Текст для чтения:
◆ ◆ ◆ ◆ ◆

Лавра и космос
18.09.2015
140 лет назад, 24 октября 1875 года, родился Константин Юон. Невероятно успешный при жизни художник, получивший множество наград (среди которых Сталинская премия), он сегодня известен куда меньше своих современников — Бориса Григорьева, Михаила Ларионова, Кузьмы Петрова-Водкина. А ведь юоновская живопись — будь то виды старой доброй патриархальной Москвы или, напротив, футуристические сцены оптимистической апокалиптики 1920-х — образцово русская по духу.
Будущий художник появился на свет в русско-швейцарской семье. Отец, Федор (Теодор Фридрих) Юон, работал в страховой компании. Мать, Эмилия Алексеевна, увлекалась музицированием. Старший брат Павел учился в консерватории и стал впоследствии известным композитором. Художественные способности юного Кости проявились рано, и развиваться им не мешали. Более того, в 1892 году его отдали в Московское училище живописи, ваяния и зодчества. Позже были занятия в мастерской Валентина Серова, где, возможно, и начал складываться творческий метод Константина Федоровича: на стыке импрессионизма и жанровых картин передвижников.

◆ ◆ ◆ ◆ ◆

Исходные данные:
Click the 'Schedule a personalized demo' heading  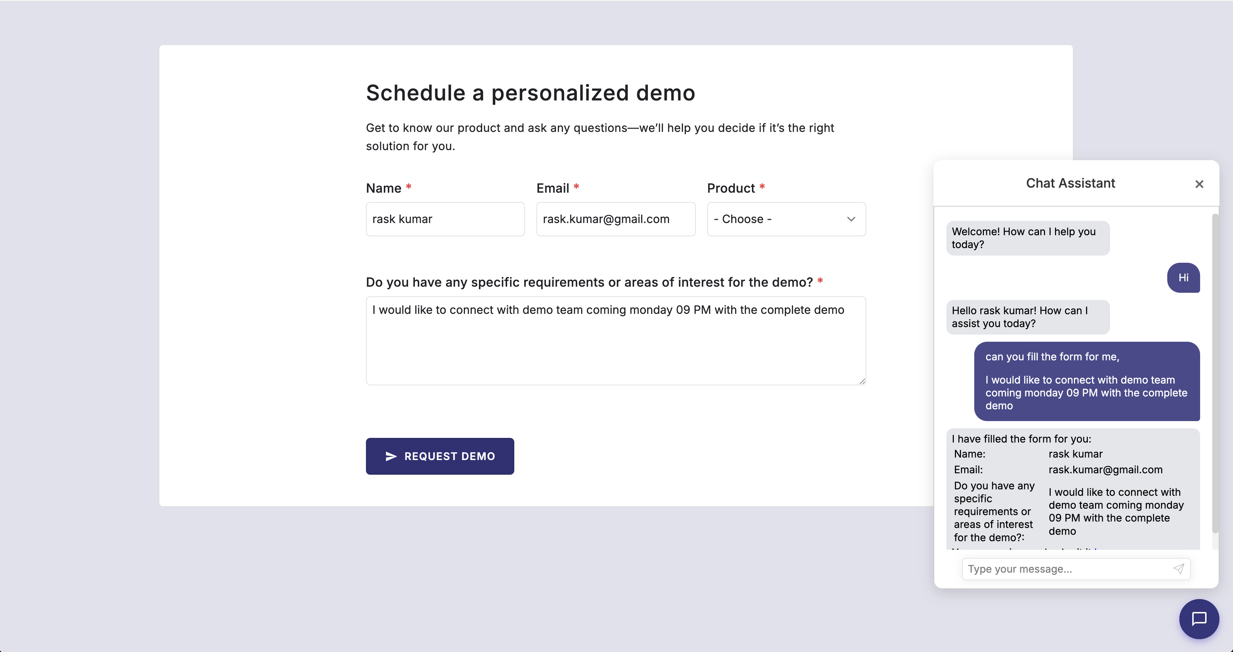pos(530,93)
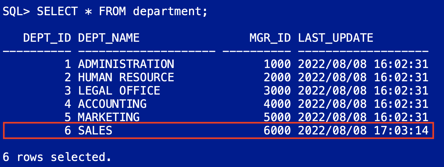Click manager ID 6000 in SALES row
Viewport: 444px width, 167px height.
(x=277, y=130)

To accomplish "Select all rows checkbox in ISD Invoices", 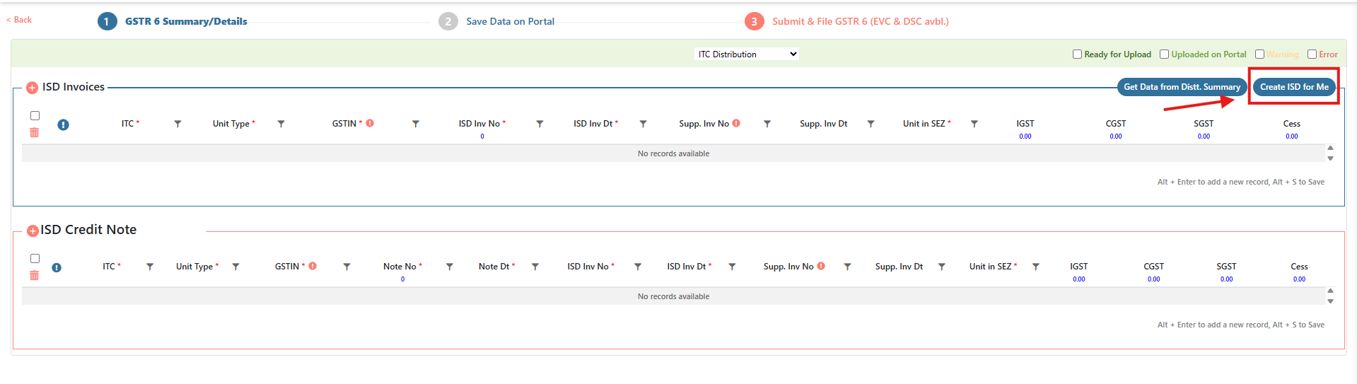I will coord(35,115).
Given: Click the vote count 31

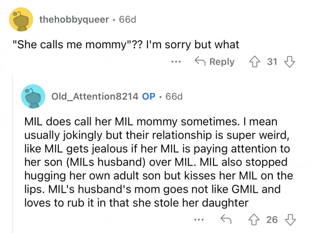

◆ ◆ ◆ ◆ ◆

Условия задания:
1. Переведите на английский предложение из статьи о Константине Юоне: «Старший брат Павел учился в консерватории и стал впоследствии известным композитором».
2. Перепишите без изменений отрывок статьи о Константине Юоне от слов «Лавра и космос» до слов «русская по духу.» включительно.

Ответы:
1. His older brother Pavel studied at the conservatory and later became a well-known composer.

2.
Лавра и космос
18.09.2015
140 лет назад, 24 октября 1875 года, родился Константин Юон. Невероятно успешный при жизни художник, получивший множество наград (среди которых Сталинская премия), он сегодня известен куда меньше своих современников — Бориса Григорьева, Михаила Ларионова, Кузьмы Петрова-Водкина. А ведь юоновская живопись — будь то виды старой доброй патриархальной Москвы или, напротив, футуристические сцены оптимистической апокалиптики 1920-х — образцово русская по духу.